**WHAT TO WORK ON:** Rewrite the stretch from the line containing "Click the blue 73% bar in Conduit System" through the line containing "click(260, 936)", swapping "blue" for "green" and changing nothing else.

**MATERIAL SHOWN:**
┏━━

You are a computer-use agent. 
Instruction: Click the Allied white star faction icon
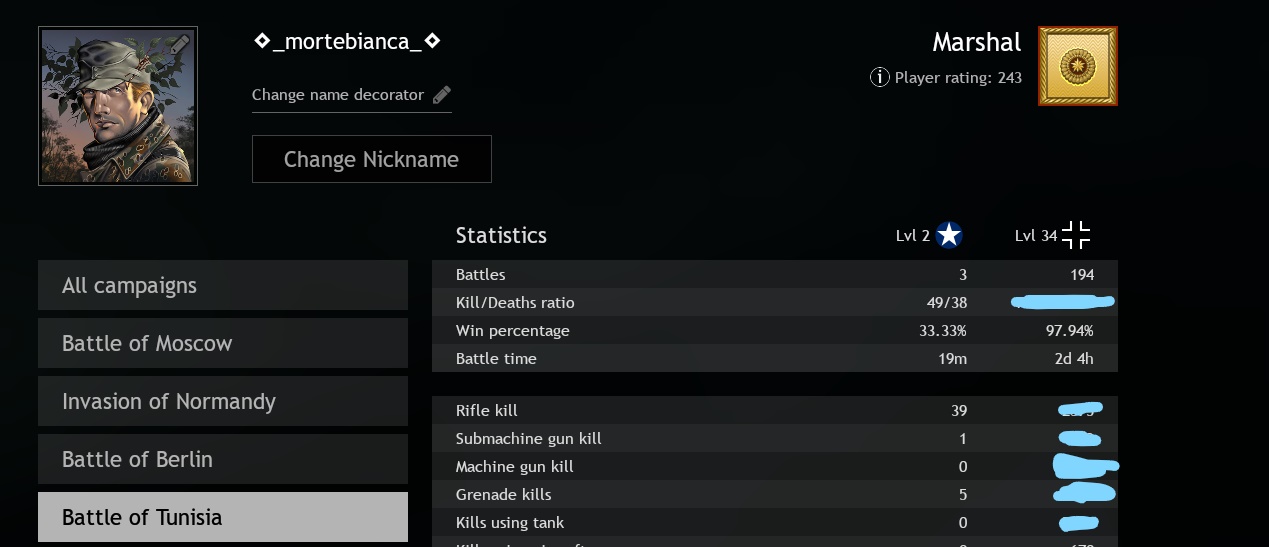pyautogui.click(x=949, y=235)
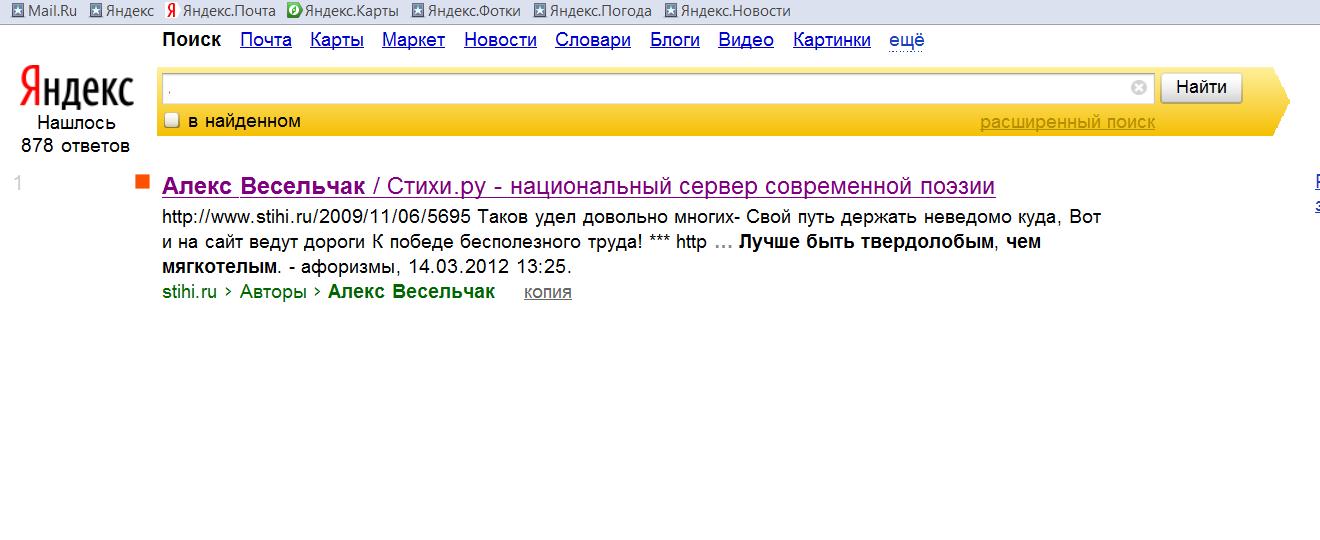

┗━━
┏━━

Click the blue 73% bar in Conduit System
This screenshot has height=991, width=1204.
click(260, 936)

┗━━

**PROBLEM SOLUTION:**
Click the green 73% bar in Conduit System
This screenshot has height=991, width=1204.
click(260, 936)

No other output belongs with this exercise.